▶ TASK GOAL: Output an exact reproduction of the data.

▶ DATA SUPPLIED:
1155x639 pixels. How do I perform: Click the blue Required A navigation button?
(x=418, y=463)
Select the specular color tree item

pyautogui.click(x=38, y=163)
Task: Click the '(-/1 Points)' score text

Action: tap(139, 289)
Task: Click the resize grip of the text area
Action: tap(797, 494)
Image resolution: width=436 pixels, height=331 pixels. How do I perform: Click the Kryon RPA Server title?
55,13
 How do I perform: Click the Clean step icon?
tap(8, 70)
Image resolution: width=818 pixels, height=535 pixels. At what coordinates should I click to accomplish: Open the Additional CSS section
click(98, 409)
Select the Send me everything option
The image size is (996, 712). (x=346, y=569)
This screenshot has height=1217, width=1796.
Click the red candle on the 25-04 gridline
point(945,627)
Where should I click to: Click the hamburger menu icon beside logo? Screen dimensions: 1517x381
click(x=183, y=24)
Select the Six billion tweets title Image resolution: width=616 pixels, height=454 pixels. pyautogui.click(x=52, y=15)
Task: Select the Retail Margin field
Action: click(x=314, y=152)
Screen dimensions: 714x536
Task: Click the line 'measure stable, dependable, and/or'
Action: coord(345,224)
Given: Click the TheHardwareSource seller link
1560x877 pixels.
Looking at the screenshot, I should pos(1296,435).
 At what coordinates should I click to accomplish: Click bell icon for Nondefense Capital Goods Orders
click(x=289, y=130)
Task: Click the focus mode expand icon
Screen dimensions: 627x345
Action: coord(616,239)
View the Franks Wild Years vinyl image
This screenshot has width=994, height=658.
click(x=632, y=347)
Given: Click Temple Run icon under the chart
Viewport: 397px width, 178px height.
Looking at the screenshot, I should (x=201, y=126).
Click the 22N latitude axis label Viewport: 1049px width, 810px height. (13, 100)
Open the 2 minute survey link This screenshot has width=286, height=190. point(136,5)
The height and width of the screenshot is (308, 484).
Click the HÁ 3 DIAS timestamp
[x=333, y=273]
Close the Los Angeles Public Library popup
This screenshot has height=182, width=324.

▶ RESPONSE:
1155x639 pixels. How do I perform: Click the blue Required A navigation button?
(x=418, y=463)
Select the specular color tree item

pyautogui.click(x=38, y=163)
Task: Click the '(-/1 Points)' score text

Action: tap(139, 289)
Task: Click the resize grip of the text area
Action: tap(797, 494)
Image resolution: width=436 pixels, height=331 pixels. How do I perform: Click the Kryon RPA Server title?
55,13
 How do I perform: Click the Clean step icon?
tap(8, 70)
Image resolution: width=818 pixels, height=535 pixels. At what coordinates should I click to accomplish: Open the Additional CSS section
click(98, 409)
Select the Send me everything option
The image size is (996, 712). (x=346, y=569)
This screenshot has height=1217, width=1796.
Click the red candle on the 25-04 gridline
point(945,627)
Where should I click to: Click the hamburger menu icon beside logo? Screen dimensions: 1517x381
click(x=183, y=24)
Select the Six billion tweets title Image resolution: width=616 pixels, height=454 pixels. pyautogui.click(x=52, y=15)
Task: Select the Retail Margin field
Action: click(x=314, y=152)
Screen dimensions: 714x536
Task: Click the line 'measure stable, dependable, and/or'
Action: coord(345,224)
Given: Click the TheHardwareSource seller link
1560x877 pixels.
Looking at the screenshot, I should pos(1296,435).
 At what coordinates should I click to accomplish: Click bell icon for Nondefense Capital Goods Orders
click(x=289, y=130)
Task: Click the focus mode expand icon
Screen dimensions: 627x345
Action: coord(616,239)
View the Franks Wild Years vinyl image
This screenshot has width=994, height=658.
click(x=632, y=347)
Given: Click Temple Run icon under the chart
Viewport: 397px width, 178px height.
Looking at the screenshot, I should (x=201, y=126).
Click the 22N latitude axis label Viewport: 1049px width, 810px height. (13, 100)
Open the 2 minute survey link This screenshot has width=286, height=190. point(136,5)
The height and width of the screenshot is (308, 484).
Click the HÁ 3 DIAS timestamp
[x=333, y=273]
Close the Los Angeles Public Library popup
This screenshot has height=182, width=324.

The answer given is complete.